| Record set |
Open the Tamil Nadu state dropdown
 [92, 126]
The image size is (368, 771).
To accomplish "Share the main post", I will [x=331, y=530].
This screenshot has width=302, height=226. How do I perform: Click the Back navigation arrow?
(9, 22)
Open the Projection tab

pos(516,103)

==

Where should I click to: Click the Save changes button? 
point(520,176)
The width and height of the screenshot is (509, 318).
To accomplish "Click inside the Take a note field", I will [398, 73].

| Problem to work on |
For the word "accomplish", count the lines of the data that contain it and state only that count.

| Result of the task |
2